- [PROBLEM STATEMENT]:
Return the records below in full. Keep every word exact and skip the images.

- [RECORDS SHOWN]:
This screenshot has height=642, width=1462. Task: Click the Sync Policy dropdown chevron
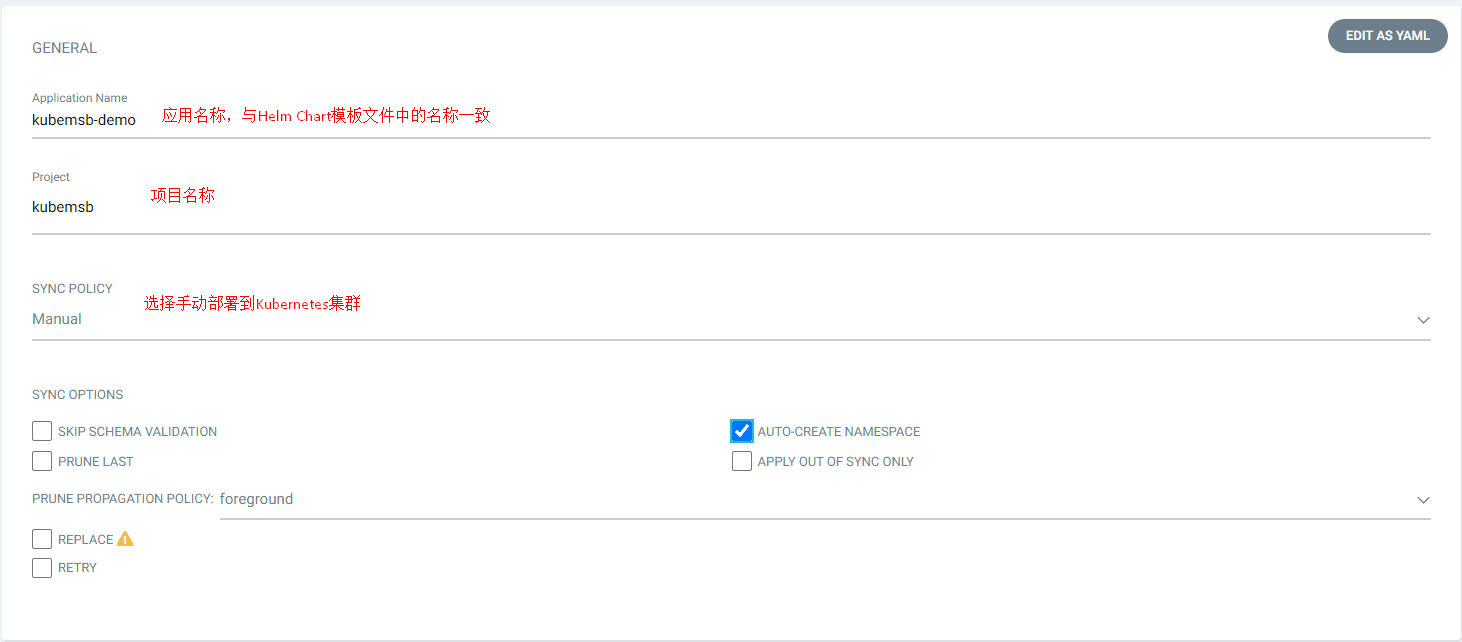[x=1423, y=320]
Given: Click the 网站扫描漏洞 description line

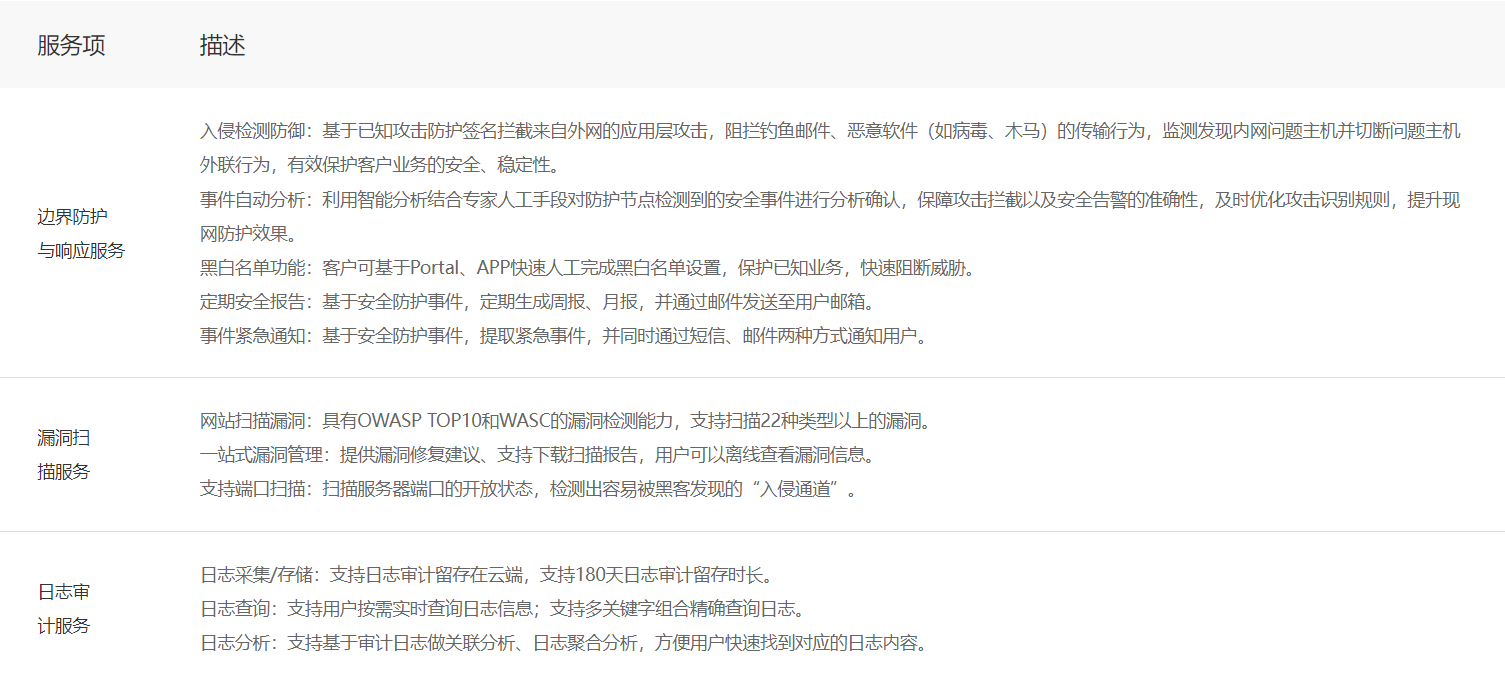Looking at the screenshot, I should 566,420.

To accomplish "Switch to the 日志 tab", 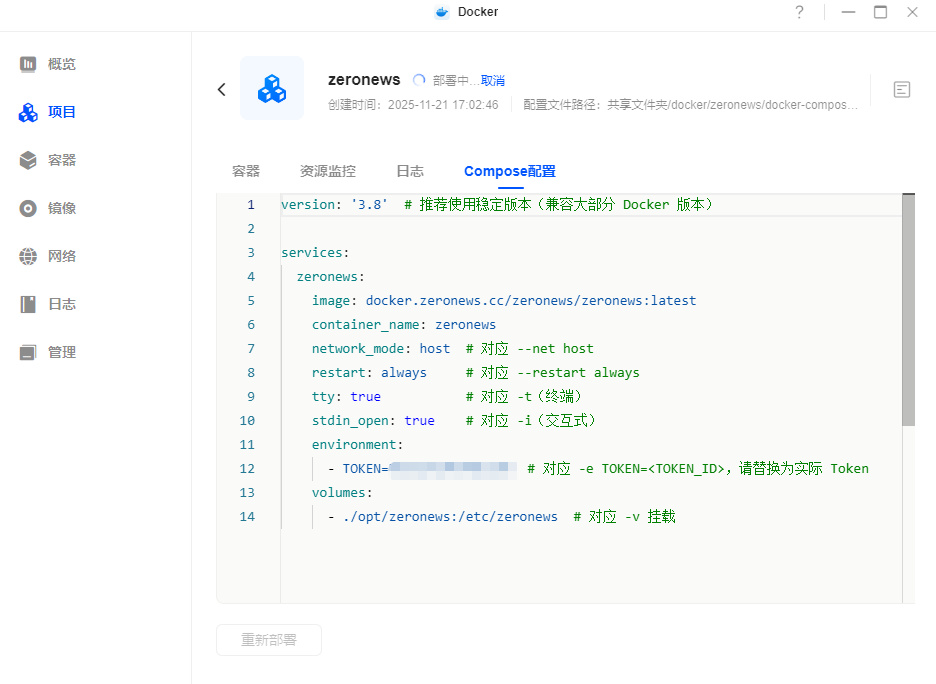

- [SOLUTION FOR THIS TASK]:
This screenshot has height=642, width=1462. Task: Click the Sync Policy dropdown chevron
[x=1423, y=320]
Given: Click the 网站扫描漏洞 description line

Looking at the screenshot, I should 566,420.

To accomplish "Switch to the 日志 tab", 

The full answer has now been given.